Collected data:
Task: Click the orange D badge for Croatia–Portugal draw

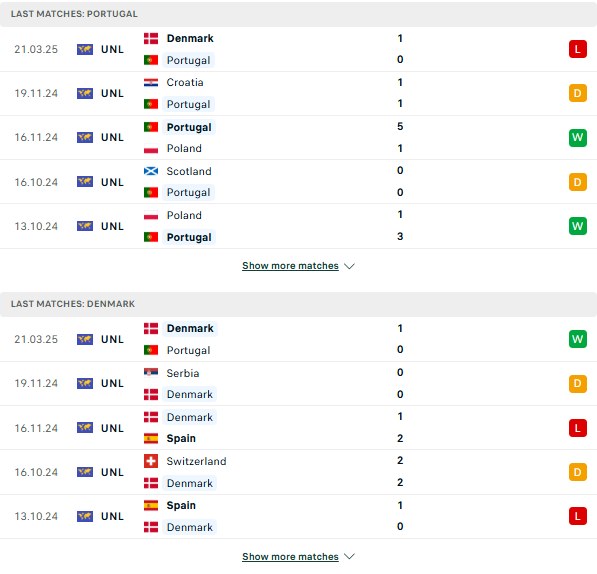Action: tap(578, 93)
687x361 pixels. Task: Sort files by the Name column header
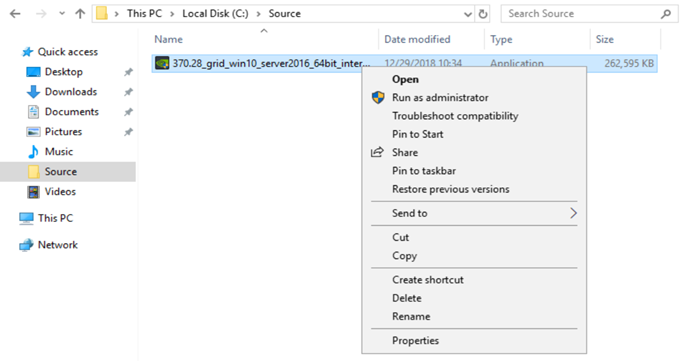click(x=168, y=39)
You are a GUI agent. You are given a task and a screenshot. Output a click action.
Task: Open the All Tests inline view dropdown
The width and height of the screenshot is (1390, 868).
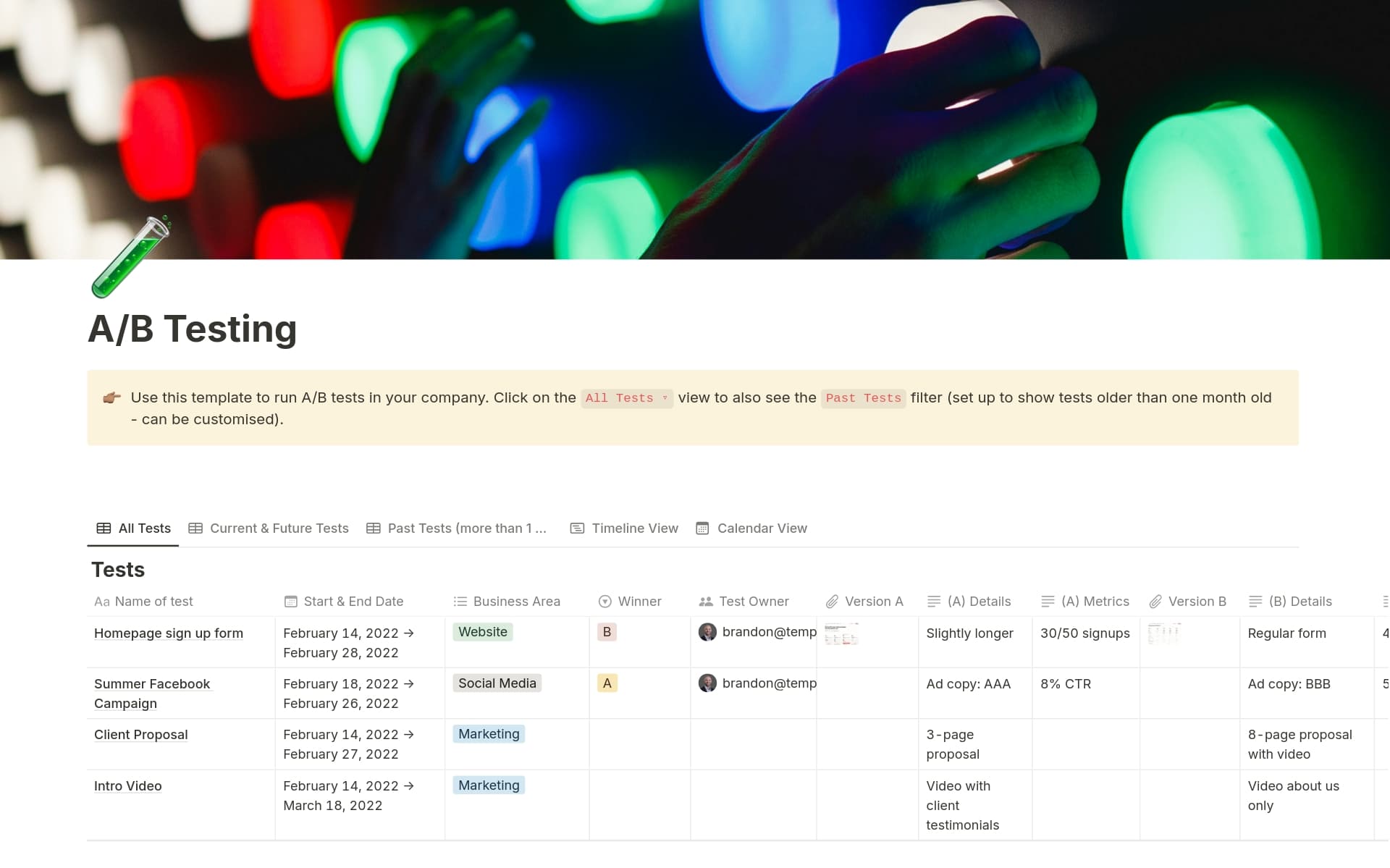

— What needs to be done —
Write out the lines above again, replacing "screenshot" with "screen image" wherever it occurs and changing nothing else. Leave the pictures out of your answer.

— The output —
Task: Click the orange D badge for Croatia–Portugal draw

Action: tap(578, 93)
687x361 pixels. Task: Sort files by the Name column header
click(x=168, y=39)
You are a GUI agent. You are given a task and a screen image. Output a click action.
Task: Open the All Tests inline view dropdown
The width and height of the screen image is (1390, 868).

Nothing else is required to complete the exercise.